Le bâtonnier Hoarau poursuivi par la ministre de la justice

Le principe de liberté d’expression des avocats au cœur des débats

26 septembre 2008, par Sophie Périabe

C’est entouré de plusieurs dizaines d’avocats et de bâtonniers que Me Georges André Hoarau pénétrait hier dans la salle d’audience du tribunal correctionnel de Saint-Pierre. Le bâtonnier en exercice au parquet de Saint-Pierre comparaissait pour avoir tenu des propos diffamatoires envers la ministre Rachida Dati lors d’une plaidoirie le 15 mai dernier. Mais au-delà de ces accusations contre le bâtonnier, c’est le principe même de l’immunité des parlementaires et des avocats précisé dans l’article 41 de la loi de 1881 que ce procès remet en cause.

De gauche à droite, Me Hoarau, Me isabelle Lauret, bâtonnier de Saint-Pierre, Me Keita et Me Lagourgue.
(photo SP)

C’est dans une salle comble, où la majorité de l’assistance portait des robes noires et un ruban bleu, que s’est ouvert hier le procès de Me Hoarau. Après que le président, Philippe Cavalerie, ait rappelé les faits, l’un des avocats de la défense, Me Djalil Gangate précise d’emblée, « cette affaire n’est pas banale puisque se pose une question sur un principe fondamental, celui de l’exercice des droits de la défense et de la liberté d’expression. Nous ne sommes pas là pour combattre madame Dati, ce n’est pas un règlement de compte, c’est une question de justice ». Plusieurs moyens de nullité de la procédure ont donc été apportés et notamment celui du temps de conjugaison employé par Me Hoarau lors de sa plaidoirie du 15 mai dernier. En effet, selon Me Gangate, le procureur de la République Patrice Cambérou est le seul à utiliser le temps présent alors que Me Haorau avait utilisé le passé : « Un procès qui n’aura jamais lieu, c’est celui de notre grand chef à tous, madame Rachida Dati, qui a utilisé un faux, un MBA » ; d’ailleurs le président d’audience du 15 mai a confirmé les dires de Me Gangate. De plus, Me Hoarau avait repris des propos de la presse nationale qui avait relaté cette affaire en 2007 et personne jusqu’ici n’avait fait l’objet de poursuite. Me Lambert, avocat de la défense, a aussi ajouté que « c’est le procureur Cambérou qui a induit Mme Dati en erreur car il s’est trompé dans le temps ». Mais à côté de ce débat sur le temps de conjugaison utilisé par Me Haorau, c’est bien la liberté d’expression des avocats de la défense qui est en jeu dans ce procès inhabituel.

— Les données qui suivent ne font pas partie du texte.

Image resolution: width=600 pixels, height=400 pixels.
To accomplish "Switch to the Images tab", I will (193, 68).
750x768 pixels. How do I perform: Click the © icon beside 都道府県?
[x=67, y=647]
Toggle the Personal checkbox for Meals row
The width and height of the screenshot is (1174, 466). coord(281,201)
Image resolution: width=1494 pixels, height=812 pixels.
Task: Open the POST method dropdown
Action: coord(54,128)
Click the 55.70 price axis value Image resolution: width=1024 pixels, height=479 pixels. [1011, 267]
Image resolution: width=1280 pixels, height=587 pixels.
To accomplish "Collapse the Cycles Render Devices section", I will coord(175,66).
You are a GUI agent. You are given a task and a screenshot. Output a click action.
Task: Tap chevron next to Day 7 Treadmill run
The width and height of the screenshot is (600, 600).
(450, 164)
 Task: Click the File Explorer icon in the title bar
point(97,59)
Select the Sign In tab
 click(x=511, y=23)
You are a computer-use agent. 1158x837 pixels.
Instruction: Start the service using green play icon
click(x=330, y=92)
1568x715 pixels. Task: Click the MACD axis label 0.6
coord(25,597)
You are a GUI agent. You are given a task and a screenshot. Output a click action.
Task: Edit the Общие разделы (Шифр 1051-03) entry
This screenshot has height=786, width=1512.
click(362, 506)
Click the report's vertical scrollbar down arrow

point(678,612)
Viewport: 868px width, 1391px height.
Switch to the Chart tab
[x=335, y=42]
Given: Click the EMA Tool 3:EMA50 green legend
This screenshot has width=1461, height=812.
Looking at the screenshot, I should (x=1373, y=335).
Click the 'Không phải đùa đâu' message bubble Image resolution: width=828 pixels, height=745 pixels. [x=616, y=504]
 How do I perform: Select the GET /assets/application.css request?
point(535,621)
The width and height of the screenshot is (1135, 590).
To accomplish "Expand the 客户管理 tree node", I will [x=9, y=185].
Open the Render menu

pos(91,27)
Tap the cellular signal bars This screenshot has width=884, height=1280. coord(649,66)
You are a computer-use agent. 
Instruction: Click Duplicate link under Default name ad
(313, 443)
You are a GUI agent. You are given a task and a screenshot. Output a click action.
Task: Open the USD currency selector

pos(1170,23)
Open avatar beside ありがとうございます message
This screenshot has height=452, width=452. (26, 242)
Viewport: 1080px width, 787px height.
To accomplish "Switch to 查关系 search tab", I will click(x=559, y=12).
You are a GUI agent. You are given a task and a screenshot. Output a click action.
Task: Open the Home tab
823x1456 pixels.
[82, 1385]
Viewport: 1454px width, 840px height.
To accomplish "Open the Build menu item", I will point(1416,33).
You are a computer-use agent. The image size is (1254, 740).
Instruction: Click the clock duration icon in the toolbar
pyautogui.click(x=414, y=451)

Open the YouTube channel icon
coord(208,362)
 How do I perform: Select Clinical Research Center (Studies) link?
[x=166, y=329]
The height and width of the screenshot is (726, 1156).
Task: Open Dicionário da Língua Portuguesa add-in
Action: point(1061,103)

Atteinte au principe de liberté d’expression des avocats

« Tout avocat est libre. Si les avocats ont des comptes à rendre sur les arguments des plaidoiries, où va-t-on ? Où est la liberté de la défense ? » demande Me Georges André Hoarau. Le procureur de la République a alors invoqué l’article 41 de la loi du 21 juillet 1881 en soulignant que « les propos de l’avocat doivent être rattachés au fait de la cause. En quoi le CV d’un ministre a-t-il quelque chose à voir avec un délinquant soupçonné d’escroquerie aux prestations sociales ? On ne parle pas de la même chose » s’est insurgé le procureur Camberou. Pour les avocats de la défense, la phrase en question a été prononcée dans une démonstration juridique, « comment déclarer que cette phrase est étrangère au fait de la cause ? ». Successivement, les avocats Me Gangate et Me Lambert des barreaux réunionnais, et Me Lagourgue, (désigné par le Conseil national des barreaux) et Me Keita (pour la Conférence nationale des bâtonniers), se sont attelés pour démontrer que ce procès portait atteinte à un principe fondamental de liberté d’expression de la défense. « La profession s’est battue pour ce principe » a insisté Me Lagourgue, « et aujourd’hui, nous sommes terriblement attaqués. C’est un moment important car c’est la liberté de l’avocat qui est en train de se jouer » a ajouté Me Keita à la sortie de l’audience. Pour Me Boniface, « ces poursuites sont grotesques et il était important que les avocats se mobilisent pour défendre ce principe ». Enfin, Me Hoarau a salué la « plaidoirie remarquable » de ces avocats car « c’est une affaire qui touche la profession d’avocat et ce dernier doit continuer à dire ce qu’il a à dire. Si on coupe la parole aux avocats, à qui doit-on la laisser ? » demande t-il. Le procureur a requis une amende de 5.000 euros à l’encontre de Me Hoarau ; le délibéré, très attendu, sera rendu le 3 octobre prochain.